The problem Canada faces is one of demographics. In the 1970s and 1980s, the Canadian economy was restructured to meet the challenge of the entry of the huge baby boomer generation into the
employed labour force. With the demographic changes that have taken place since then — a declining fertility rate and declining numbers of future labour force entrants — this design is no
longer working. Indeed, continuing to adhere to it threatens Canadians’ standard of living, and could lead to unrest, outmigration, and slow-to-nonexistent economic growth coupled with high
inflation. Modelling the effects of these demographic shifts on the Nova Scotia economy and society out to 2026 shows that they are likely to be significant, featuring an aging, declining population,
dwindling numbers in the traditional labour force ages (15–65), and lower labour force participation rates.

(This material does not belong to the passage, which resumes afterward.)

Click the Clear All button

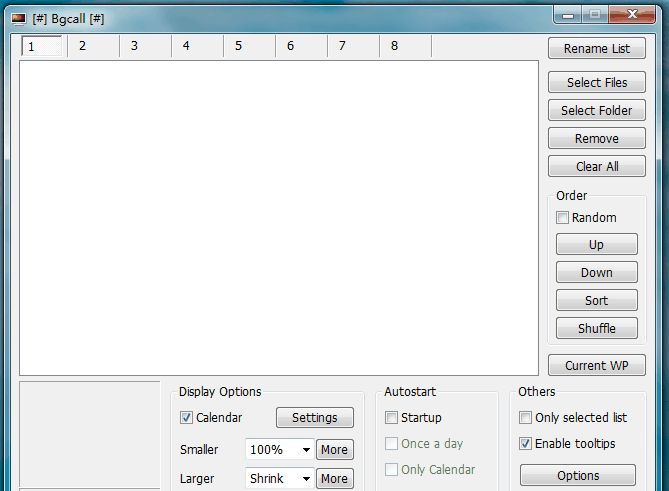[597, 167]
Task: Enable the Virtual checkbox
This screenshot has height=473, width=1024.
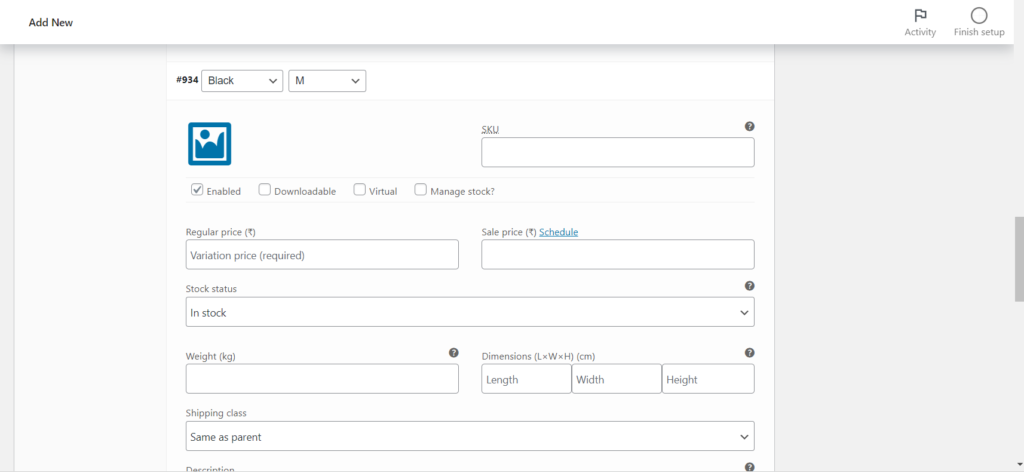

If Canada were facing this demographic challenge in isolation, it might be easier to adapt to the situation. But most of the developed world faces similar challenges. The coming decades will
witness a global competition among the developed countries for labour of all kinds, and the problem will only get worse as workforces in rapidly developing countries such as China begin to age.
There are only three generic ways to close the gap between the demand for and supply of labour in Nova Scotia in the years ahead:
• Find more people — that is, increase the population, by raising the birth rate or by increasing migration from other provinces and immigration from abroad. But the birth rate is unlikely to
change, other parts of Canada would be facing the same challenge, and immigration from abroad would have to occur at far beyond traditional levels.
• Increase labour productivity at a faster rate than the historical average, by encouraging the growth of higher-paying industries at the expense of low-productivity (largely low-wage)
industries, improving business practices and processes, and increasing the skills and education levels of the workforce. But this would only delay the inevitable.
• Increase the labour force participation rate, by encouraging those who have given up working or who have never worked to become employed or by discouraging early retirement and
encouraging older workers to remain in the labour force longer — no easy task.
A mixture of these approaches might be more practical, but it would involve a rethinking of government policies related not only to work and the workforce, but also to education, certification,
pensions, pay practices, benefits, and capital investment, among others. It would also imply changes in business attitudes toward older workers, the disabled, visible-minority hiring, productivity
improvements, work practices, and the deliberate offshoring of low-productivity and lowpaying operations, among other things.
What is clear, however, is that Canada, and Nova Scotia, cannot afford to do nothing. If nothing changes, in 2026 one job in every eight in Nova Scotia and in the rest of Canada will go begging.
In that case, the market, as it is presently conditioned by business and government, will definitely “solve” the problem for us, but not, perhaps, in a way we might like.